• [Set exercise 1] Copy the section of the blog post from "Next week I" to "affect my career." word for word.

Next week I go to the Oregon Library Association annual conference. I always have a great time there, especially now that I’m more established in my career. It’s a time to network with colleagues, learn from other libraries, and see some good friends. It’s also a time that I wear a lot of my faces. The work face, to be sure, but also a face I find both exhilarating and draining to wear: the presenter face.
But, as I’m wont to do, I digress. I didn’t log on to discuss my multiple personae. Instead, I wanted to write the post I’ve been threatening to write for a while: how could my decision to go public affect my career.
I didn’t fully understand the ramifications of what I was doing to myself personally by going public with my illness. Since my identity has historically been so tied to to my job, I worried primarily about whether I was deep-sixing my career. This was definitely a valid concern, as these advice articles show:
- “Should I Tell My Boss I Have a Mental Illness” at AOL Jobs
- “Should You Tell Your Boss about a Mental Illness?” at Scientific American
- “Deciding Whether to Disclose Mental Disorders to the Boss” at New York Times
To be sure, I didn’t think that my current employer would fire me on the spot. After all, mental illness is covered in the USA by the Americans With Disabilities Act: “An individual is considered to have a ‘disability’ if s/he has a physical or mental impairment” (source). More importantly, as I’ve noted, I’m performing fairly well in my current position. I worried far more about the chilling effect on my future career. What if I applied for some fantastic new job and they did a web search on me only to find this blog? While one might not admit it, what supervisor wouldn’t give pause at the thought of hiring someone who’s at risk of a mental breakdown or suicide? And what library would want members of their community to search for info on their new library director only to find his blog where he talks about his plan involving a razor blade and a bathtub?
I’ve noted before that my work has been one of the few areas of my life where my confidence has tended not to wane. My resume is pretty decent, and I’ve been in the profession for a while. If someone wouldn’t hire me because of this blog, I thought, then maybe I don’t want to work for them. Call it arrogance, call it bravado, call it what you will, but that’s what I thought (and still think); they’ll have to take me as I am.

• [Listed entries]
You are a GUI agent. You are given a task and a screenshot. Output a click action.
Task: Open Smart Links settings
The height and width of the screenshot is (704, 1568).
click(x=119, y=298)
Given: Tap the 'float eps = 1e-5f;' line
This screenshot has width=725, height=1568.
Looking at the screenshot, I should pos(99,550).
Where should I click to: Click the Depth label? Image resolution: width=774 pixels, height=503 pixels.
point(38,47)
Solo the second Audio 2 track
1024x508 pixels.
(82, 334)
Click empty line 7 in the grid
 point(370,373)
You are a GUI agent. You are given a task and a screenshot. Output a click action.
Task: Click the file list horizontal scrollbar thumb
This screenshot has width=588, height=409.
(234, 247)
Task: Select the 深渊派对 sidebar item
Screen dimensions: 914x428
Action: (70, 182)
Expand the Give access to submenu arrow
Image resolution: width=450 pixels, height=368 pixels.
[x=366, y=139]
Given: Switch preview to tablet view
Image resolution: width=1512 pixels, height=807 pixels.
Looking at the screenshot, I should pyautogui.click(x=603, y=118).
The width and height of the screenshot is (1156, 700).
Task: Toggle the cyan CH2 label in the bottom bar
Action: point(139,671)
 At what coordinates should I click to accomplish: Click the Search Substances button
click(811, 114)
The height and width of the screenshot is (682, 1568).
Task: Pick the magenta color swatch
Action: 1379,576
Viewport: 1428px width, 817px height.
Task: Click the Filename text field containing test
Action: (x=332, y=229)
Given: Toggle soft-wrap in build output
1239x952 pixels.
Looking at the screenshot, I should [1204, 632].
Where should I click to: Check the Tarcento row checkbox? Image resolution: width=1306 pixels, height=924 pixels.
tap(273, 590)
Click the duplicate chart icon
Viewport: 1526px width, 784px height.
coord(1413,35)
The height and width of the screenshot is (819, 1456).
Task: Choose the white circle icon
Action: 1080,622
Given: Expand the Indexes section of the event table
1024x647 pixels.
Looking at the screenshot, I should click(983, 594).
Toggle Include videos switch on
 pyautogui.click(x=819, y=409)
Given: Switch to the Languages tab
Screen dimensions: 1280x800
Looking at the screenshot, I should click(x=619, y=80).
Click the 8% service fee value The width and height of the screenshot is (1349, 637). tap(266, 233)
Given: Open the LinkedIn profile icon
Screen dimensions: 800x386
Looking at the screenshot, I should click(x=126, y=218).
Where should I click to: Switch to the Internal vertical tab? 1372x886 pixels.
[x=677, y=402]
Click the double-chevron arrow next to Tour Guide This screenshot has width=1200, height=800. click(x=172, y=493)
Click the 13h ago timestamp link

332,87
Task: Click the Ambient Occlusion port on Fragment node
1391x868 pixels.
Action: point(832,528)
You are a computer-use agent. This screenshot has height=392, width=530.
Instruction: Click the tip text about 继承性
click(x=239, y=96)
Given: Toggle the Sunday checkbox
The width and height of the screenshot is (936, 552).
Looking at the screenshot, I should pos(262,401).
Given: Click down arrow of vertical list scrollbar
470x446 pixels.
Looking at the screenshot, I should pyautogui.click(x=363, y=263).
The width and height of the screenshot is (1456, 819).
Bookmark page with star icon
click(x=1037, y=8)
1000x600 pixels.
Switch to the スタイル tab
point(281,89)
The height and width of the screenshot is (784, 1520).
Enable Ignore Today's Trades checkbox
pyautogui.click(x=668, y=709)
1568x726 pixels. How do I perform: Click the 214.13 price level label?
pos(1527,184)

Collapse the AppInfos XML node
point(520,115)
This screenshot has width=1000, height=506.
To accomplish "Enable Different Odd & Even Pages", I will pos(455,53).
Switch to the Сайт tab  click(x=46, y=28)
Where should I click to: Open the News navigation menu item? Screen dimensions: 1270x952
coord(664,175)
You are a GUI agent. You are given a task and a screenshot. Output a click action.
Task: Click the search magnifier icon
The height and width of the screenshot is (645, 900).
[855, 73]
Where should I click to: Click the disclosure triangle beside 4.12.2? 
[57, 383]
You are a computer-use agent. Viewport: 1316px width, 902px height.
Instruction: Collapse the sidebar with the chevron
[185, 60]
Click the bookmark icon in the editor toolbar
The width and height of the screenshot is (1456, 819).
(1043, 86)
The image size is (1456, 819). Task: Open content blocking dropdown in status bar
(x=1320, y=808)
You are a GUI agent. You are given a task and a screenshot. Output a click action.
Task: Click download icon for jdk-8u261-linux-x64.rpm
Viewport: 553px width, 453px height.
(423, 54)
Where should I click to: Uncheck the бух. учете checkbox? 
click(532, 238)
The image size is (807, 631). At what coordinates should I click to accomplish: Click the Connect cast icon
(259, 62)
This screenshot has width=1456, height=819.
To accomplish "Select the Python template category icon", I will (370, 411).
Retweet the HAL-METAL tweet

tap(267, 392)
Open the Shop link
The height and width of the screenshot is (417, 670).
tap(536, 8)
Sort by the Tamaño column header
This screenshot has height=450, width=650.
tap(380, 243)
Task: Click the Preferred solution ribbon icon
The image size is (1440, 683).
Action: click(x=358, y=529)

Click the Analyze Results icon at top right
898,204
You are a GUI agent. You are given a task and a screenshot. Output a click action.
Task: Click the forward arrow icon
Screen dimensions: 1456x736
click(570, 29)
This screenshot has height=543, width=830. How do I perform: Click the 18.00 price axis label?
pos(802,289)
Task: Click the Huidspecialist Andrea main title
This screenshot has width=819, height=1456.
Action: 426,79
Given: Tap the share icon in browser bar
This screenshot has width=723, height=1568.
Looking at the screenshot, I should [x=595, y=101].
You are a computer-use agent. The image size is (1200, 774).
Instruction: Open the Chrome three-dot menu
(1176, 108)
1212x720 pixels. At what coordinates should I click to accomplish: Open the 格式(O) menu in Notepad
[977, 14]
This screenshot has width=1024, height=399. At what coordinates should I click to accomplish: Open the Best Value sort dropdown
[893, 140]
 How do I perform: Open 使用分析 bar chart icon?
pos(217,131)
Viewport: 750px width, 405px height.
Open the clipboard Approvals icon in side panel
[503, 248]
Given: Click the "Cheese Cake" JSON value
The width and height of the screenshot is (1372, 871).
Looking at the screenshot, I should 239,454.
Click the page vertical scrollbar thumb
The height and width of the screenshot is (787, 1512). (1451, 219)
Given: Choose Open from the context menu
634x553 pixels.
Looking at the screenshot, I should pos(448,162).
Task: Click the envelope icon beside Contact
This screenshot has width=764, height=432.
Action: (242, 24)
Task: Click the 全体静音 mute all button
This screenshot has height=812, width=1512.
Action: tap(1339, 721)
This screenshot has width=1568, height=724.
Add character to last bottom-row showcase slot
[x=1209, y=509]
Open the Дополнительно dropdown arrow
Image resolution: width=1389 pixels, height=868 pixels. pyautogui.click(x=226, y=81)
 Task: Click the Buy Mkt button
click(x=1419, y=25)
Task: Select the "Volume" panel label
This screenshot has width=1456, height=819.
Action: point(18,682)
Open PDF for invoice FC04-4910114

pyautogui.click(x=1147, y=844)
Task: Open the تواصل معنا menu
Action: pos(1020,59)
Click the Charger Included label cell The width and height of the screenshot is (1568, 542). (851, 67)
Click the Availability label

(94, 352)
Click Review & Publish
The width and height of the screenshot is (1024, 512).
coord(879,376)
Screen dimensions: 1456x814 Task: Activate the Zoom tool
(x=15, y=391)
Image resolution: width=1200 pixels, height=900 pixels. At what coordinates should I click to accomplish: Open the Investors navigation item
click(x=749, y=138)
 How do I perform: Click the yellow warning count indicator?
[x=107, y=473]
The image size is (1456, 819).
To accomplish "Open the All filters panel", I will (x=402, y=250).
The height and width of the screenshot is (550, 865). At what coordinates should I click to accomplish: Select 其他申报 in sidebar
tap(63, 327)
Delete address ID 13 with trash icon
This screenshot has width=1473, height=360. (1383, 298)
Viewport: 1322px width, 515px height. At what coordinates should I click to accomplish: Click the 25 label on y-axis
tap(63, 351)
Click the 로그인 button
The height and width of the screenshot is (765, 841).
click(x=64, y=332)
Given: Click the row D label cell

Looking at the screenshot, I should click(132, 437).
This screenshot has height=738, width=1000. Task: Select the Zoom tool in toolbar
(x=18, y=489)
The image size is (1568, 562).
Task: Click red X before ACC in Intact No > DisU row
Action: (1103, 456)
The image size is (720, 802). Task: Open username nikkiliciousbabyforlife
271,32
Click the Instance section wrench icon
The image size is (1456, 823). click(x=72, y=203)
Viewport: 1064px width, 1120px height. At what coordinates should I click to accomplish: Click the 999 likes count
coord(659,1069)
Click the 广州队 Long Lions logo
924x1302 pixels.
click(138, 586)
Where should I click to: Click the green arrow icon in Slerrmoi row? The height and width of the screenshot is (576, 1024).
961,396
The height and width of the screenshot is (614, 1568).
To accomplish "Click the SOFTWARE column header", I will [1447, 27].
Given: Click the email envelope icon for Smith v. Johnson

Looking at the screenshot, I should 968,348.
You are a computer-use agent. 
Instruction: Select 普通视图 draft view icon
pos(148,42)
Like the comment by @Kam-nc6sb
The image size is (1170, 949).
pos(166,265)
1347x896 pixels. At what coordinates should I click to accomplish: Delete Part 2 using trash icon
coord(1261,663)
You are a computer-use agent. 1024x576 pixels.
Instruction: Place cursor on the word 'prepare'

• [Set exercise 2] Please repeat the records verbatim, from their first line to the line with "point(370,373)".

• [Exercise answer 1]
Next week I go to the Oregon Library Association annual conference. I always have a great time there, especially now that I’m more established in my career. It’s a time to network with colleagues, learn from other libraries, and see some good friends. It’s also a time that I wear a lot of my faces. The work face, to be sure, but also a face I find both exhilarating and draining to wear: the presenter face.
But, as I’m wont to do, I digress. I didn’t log on to discuss my multiple personae. Instead, I wanted to write the post I’ve been threatening to write for a while: how could my decision to go public affect my career.

• [Exercise answer 2]
You are a GUI agent. You are given a task and a screenshot. Output a click action.
Task: Open Smart Links settings
The height and width of the screenshot is (704, 1568).
click(x=119, y=298)
Given: Tap the 'float eps = 1e-5f;' line
This screenshot has width=725, height=1568.
Looking at the screenshot, I should pos(99,550).
Where should I click to: Click the Depth label? Image resolution: width=774 pixels, height=503 pixels.
point(38,47)
Solo the second Audio 2 track
1024x508 pixels.
(82, 334)
Click empty line 7 in the grid
 point(370,373)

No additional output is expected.